Sunday, 20 June 2021

Solstice (2008)

Director: Daniel Myrick
Writers: Daniel Myrick, Martin Musatov and Ethan Erwin, based on the 2003 film Midsommer, by Carsten Myllerup and Rasmus Heisterberg
Stars: Elisabeth Harnois, Shawn Ashmore, Hilarie Burton, Amanda Seyfreid, Tyler Hoechlin, Matt O’Leary and R. Lee Ermey

Index: Horror Movie Calendar.

I tend to avoid the inevitable American remakes of foreign horror films that succeed enough to be noticed by the mainstream, but I saw Solstice before I realised that it was based on a Danish film called Midsommer, and enjoyed its translation to the Louisiana bayou enough that I’m tentative about seeking out the original in case it spoils this one. In other major instances, such as The Vanishing or Let the Right One In, I saw the original first and don’t have that problem. Another reason why I’m not the logical audience for Solstice is that it’s a Daniel Myrick film, he who started out so successfully with The Blair Witch Project, surely the most popular horror movie I’ve never seen, on account of my having serious problems with shakycam. He hasn’t had the most prolific career, with few credits in between that debut in 1999 and a burst of activity around 2007 and 2008, but this should have brought him opportunity, as it’s a solid psychological drama that’s wildly different from what he was known for. Then again, maybe that was the problem.

The majority of the psychological weight stems from the inherent connection between twins, one of whom we meet immediately. She’s Megan Thomas and we meet her at the grave of her sister Sophie, who died in 2005 at the age of only eighteen. We know that we’re in New Orleans because the graves are all above ground vaults, on account of the water table being so high that burying them the usual six feet under would just mean floating coffins. How horror movie is that? Anyway, Sophie died on Christmas Eve and we join Megan the following June as she prepares to head out with friends to her family’s plantation house at Nowell Lake to both help get her mind off things and allow her the opportunity to pack up Sophie’s belongings. As you might imagine, doing both of those at the same time is going to be quite the accomplishment, because everything sparks a memory. And that’s before she decides to hook up with Christian, who used to be Sophie’s boyfriend. Sure, they’d split up before her suicide but how awkward can you get?

Father’s Day (2011)

Directors: Astron-6
Writers: Astron-6
Stars: Adam Brooks, Matt Kennedy, Conor Sweeney, Amy Groening, Mackenzie Murdock, Meredith Sweeney. Brent Neale. Garrett Hnatiuk, Kevin Anderson, Billy Sadoo, Alcon van der Baek and Zsuzsi

Index: Horror Movie Calendar.

If Mother’s Day, the 1980 Troma movie, may not have actually been set on Mother’s Day, at least we’re in no doubt that Father’s Day, the unrelated 2011 Troma movie, is indeed tied to Father’s Day. In fact, it makes the point so crystal clear in the opening scene that it’s almost deliberately trying to make up for that odd omission over thirty years earlier. It’s an icky start. The bed is bouncing, but not for the reasons you think. Someone’s carving someone else into little pieces. Oh, and having sex with his bloody skull, so maybe it is what you think. This is a Troma movie, after all, even if it was made by the Canadian filmmaking collective known as Astron-6, and it’s more outrageous than Mother’s Day in almost every regard. Our gay necrophile doesn’t have long, as someone struts down his corridor with gun drawn. The pervert killer does escape out of the window but he’s promptly shot, run over and shot again just to be sure. “Happy Father’s Day,” our new killer tells the old one, looking down from a rakish angle with his one good eye.
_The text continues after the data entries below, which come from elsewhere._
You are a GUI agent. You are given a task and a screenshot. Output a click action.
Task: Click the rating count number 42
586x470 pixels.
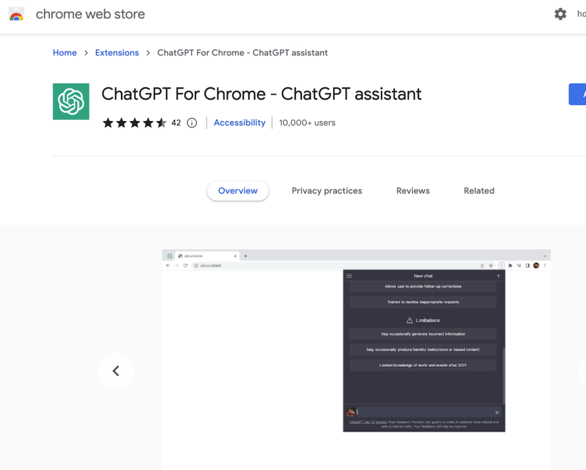point(176,123)
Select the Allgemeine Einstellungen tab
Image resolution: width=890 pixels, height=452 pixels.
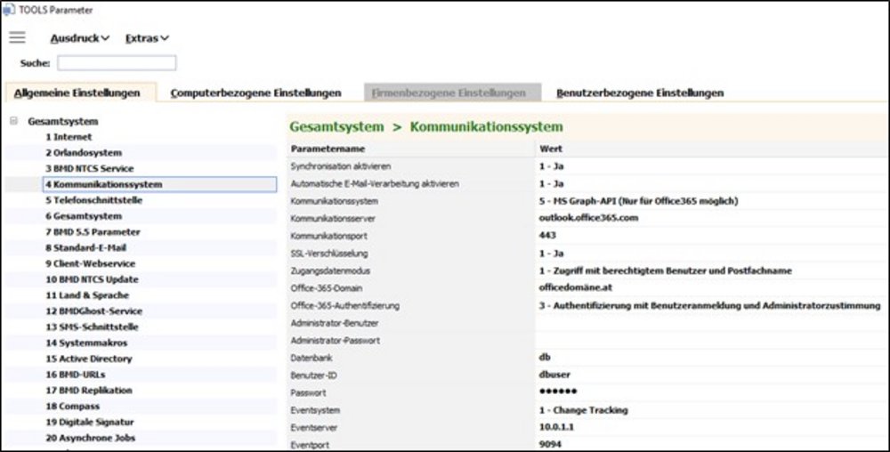pyautogui.click(x=77, y=93)
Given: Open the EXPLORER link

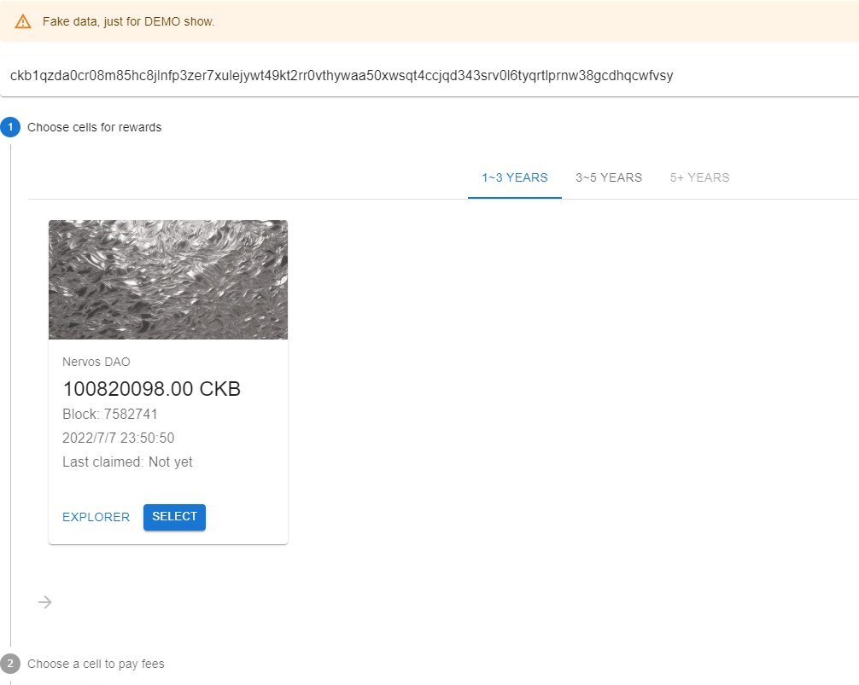Looking at the screenshot, I should 96,517.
This is Ahab and he’s our lead, even if he doesn’t show back up again for a while. I should clarify that it’s really only fifteen minutes but it feels like a lot longer because the script doesn’t seem to know what it wants to tell us and it throws everything but the kitchen sink into these opening scenes. It’s also very gay and I do mean that literally, not as some stupid politically incorrect insult. Within the first ten minutes, we’ve witnessed a cannibalistic gay necrophile indulging his vices; been introduced to a young gay man called Twink, who doesn’t really work at a pizza joint, as he tells the cops, but robs men he’s sucking off in the street for his pimp, Walnut; and watched Twink’s tormented father raped and set on fire by a fat man. That’s pretty gay stuff. Even the cop who wonders about Twink, because the last time he saw his dad was when he picked him up from the police station a day earlier after being questioned about being found in a room with a buggered dead man, slaps him on the tush and tells him that he’s watching his ass.